Die Position der katholischen und evangelischen Kirche zum Thema Sterbehilfe und Sterbebegleitung erläuterte Diakon Anton Blum, der sich als Notfallseelsorger um Sterbende kümmert. Nach dem christlichen Glauben ist die Zuwendung eines Menschen an einen anderen, die Nächstenliebe, so wie die Gottesliebe. Es gebe kein vergebliches Leben, jedes Leben, in welcher Form auch immer, sei von Gott gewollt. Darüber hinaus glauben Christen, dass der Tod nicht das Ende sei. Die Arbeit in der Palliativstation und im Hospizdienst bezeichnete Blum als „eine segensreiche Arbeit“.
Das unterstrich aus dem Publikum auch eine Pflegekraft in einem Altenheim. Allerdings, so ihr Einwand, zweifle sie an manchen Hausärzten.

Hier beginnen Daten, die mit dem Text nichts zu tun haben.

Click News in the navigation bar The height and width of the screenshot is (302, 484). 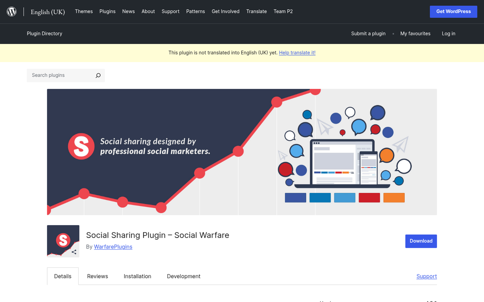pos(128,11)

Dargestellt wurde auch, dass immer mehr Krankenhäuser die Pflegeheime zur „Finalpflege“ anfordern, was für die Beschäftigten dort eine hohe psychische Belastung sei. Es sei wichtig, dass jeder von der Hilfe von Palliativstation und Hospizdienst wisse, unterstrich Kathi Petersen. Es gehe nicht nur darum, Hilfe zu geben, sondern auch annehmen zu können. Damit werde vielleicht das viel zitierte Selbstbestimmungsrecht auf Suizid und Suizidassistenz gar nicht mehr so nötig und erstrebenswert. Leben und Sterben sei stark auf Begleitung ausgerichtet, dazu sei Solidarität wichtig. Das sei zwar mühsamer, aber lohnender.